9 Struggles Of A Non-Quebecer Moving To Montreal
#6 Montreal protests everything.
You have just arrived in the paradise that is Montreal. For many coming from outside of Quebec it will come with a fair helping of culture shock adjusting to a city that is in many ways very different from the rest of the continent. You could be forgiven for thinking that you had moved to another country all together because settling into life in Montreal means adapting to the struggles that your mind will face on a daily basis as you compare your new utopia to your old home.
Here are some of the top "struggles" that out of towners will notice upon arrival.
1. Beer is crazy cheap
If you're from anywhere else in Canada you will be likely find yourself at the dep just about every day because beer is so cheap. Many supermarkets and dépanneurs have excellent varieties of beer for sale and bars often have pitchers on special for reduced rates. Drink up.
2. Bars are open late
A lot of people move to Montreal from cities like Toronto and Vancouver and are pleasantly surprised to discover that the city's nightly activities wrap up much later than back home. Bars close at 3am but there are many underground venues and clubs that stay open all night to indulge those who don't really feel the need to sleep.
3. Drinking in public is basically legal
What better summer activity than a picnic? The rules around public drinking in Montreal are a tad foggy and it is generally acceptable to have booze with you as long as you're also having food. As a result summer sees parks transformed into wonderful picnic grounds where you can enjoy a cold one (or many) with that gourmet poutine.
Photo cred - monty
4. Strip Clubs
Let's face it, Montreal has a ton of strip clubs. If you're into that that type of entertainment then you've come to the right place as just about every major street in the city proper features a collection of clubs to suite even the most discerning tastes. Many of the city's strip clubs are conveniently located next to grocery stores, cafes and other places that you will frequent during the week so you will never be at a loss to discover new spots.
5. Rent is dirt cheap
Montreal is a cheap city to live in. It is legitimately feasible to survive on $1000 a month and that is largely thanks to rental prices that are much lower than many other major cities in North America. Artists are able to exist here in such large numbers in part because a full time reliable income is not necessary just to pay for the essentials. People arriving from Toronto or Vancouver can basically expect to cut their rental costs in half while also getting more space for the price. Montreal houses generally have a lot of "character" but that usually just adds to the charm.
6. Montreal protests everything
The ongoing student and anti austerity protests are a poignant reminder that people in Montreal are passionate about social issues and are not afraid to voice their opinions. Taking part in a large scale public demonstration is pretty much a right of passage for living here because the generally peaceful nature of protests in the city invites anyone and everyone to take part. Frequent displays of protest are effective and have lead to legislative change in many instances. Newcomers may be taken aback by the shear number of demonstrations in any given year but one can't deny that it is refreshing to see a citizenry that is so engaged with important issues.

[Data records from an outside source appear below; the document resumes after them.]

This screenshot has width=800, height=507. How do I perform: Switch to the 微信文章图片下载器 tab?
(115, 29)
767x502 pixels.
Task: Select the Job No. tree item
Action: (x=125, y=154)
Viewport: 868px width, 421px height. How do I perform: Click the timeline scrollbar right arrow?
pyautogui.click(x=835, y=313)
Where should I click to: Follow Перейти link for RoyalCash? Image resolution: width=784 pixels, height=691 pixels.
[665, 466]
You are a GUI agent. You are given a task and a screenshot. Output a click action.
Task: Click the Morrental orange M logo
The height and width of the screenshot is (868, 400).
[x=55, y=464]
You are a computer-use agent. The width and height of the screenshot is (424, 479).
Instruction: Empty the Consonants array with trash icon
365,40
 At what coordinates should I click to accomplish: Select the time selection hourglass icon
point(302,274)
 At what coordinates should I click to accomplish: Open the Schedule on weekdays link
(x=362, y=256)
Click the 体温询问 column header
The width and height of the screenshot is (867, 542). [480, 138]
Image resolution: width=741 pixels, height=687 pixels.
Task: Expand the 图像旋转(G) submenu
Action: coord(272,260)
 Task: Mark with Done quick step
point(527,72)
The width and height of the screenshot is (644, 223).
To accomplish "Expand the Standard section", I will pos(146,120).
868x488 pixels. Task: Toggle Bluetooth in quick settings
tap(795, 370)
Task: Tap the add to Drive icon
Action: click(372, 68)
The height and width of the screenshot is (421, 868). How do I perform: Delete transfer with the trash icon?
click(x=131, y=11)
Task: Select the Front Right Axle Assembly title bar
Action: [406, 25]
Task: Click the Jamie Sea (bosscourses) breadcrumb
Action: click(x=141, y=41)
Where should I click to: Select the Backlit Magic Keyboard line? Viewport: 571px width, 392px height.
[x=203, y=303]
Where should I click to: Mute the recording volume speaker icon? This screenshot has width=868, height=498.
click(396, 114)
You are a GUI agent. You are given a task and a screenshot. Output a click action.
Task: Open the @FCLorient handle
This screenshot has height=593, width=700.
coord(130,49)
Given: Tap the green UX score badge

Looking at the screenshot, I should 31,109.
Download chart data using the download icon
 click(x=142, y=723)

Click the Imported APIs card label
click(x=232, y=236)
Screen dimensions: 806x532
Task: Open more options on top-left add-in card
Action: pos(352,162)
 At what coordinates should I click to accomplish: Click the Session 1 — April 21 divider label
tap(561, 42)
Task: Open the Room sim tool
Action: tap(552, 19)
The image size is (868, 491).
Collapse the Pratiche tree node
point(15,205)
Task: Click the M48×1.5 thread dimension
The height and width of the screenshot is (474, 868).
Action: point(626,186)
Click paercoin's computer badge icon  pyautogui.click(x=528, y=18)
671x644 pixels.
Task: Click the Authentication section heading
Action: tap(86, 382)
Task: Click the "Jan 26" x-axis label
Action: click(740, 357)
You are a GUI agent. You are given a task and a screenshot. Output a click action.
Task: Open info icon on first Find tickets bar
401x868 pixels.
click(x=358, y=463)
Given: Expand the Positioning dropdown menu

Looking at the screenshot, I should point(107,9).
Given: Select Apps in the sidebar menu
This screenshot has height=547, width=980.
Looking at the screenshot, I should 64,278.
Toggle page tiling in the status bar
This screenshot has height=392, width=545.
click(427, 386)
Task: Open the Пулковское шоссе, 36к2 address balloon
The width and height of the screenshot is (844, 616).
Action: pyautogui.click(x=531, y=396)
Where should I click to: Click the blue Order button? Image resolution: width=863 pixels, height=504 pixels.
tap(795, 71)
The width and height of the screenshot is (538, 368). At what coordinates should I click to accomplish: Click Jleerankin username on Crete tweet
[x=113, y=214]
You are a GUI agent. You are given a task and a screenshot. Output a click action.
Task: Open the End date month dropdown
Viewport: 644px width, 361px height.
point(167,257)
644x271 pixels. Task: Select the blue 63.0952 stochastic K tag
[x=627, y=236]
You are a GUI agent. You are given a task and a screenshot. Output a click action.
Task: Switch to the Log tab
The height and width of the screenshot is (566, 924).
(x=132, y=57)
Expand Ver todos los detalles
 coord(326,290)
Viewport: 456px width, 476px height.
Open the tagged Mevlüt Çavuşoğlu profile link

7. Music and art are everywhere
Montreal is a city of art in all four seasons. Beautiful murals are visible on just about every building and outdoor pianos are a staple of the summer season. Busking is legal in many places without a permit and the number of bars that offer live music is staggering. Fireworks at La Ronde and ever changing installations at Place des Arts allow anyone to view for free while walking around. For anyone serious about formal art, the Musée des beaux-arts de Montréal offers a year's membership to residents at the unbelievably low price of $30.
8. There are festivals for everything
Every month in Montreal there are multiple festivals celebrating everything from music to food to yoga and just about anything else. The city boasts massive amounts of public space dedicated to the arts and there are also a staggering number of private spaces offering creative exhibitions. Chances are if you live in Montreal and have a hobby or significant interest there is a festival for it. There is even a website dedicated just to listing the ever increasing number of festivals that take place year round.
Photo cred - Anita Hart
9. No security deposits
A shock to many newcomers, landlords cannot legally charge security deposits in Québec. It's always a pain to come up with security deposits while coordinating all of the other million steps involved in a move so newcomers can rest a little easier knowing that they don't have to fork over a bunch of dough up front. The flip side of not having security deposits is that many buildings in Montreal are in less than picturesque condition but the low rental costs definitely make up for it.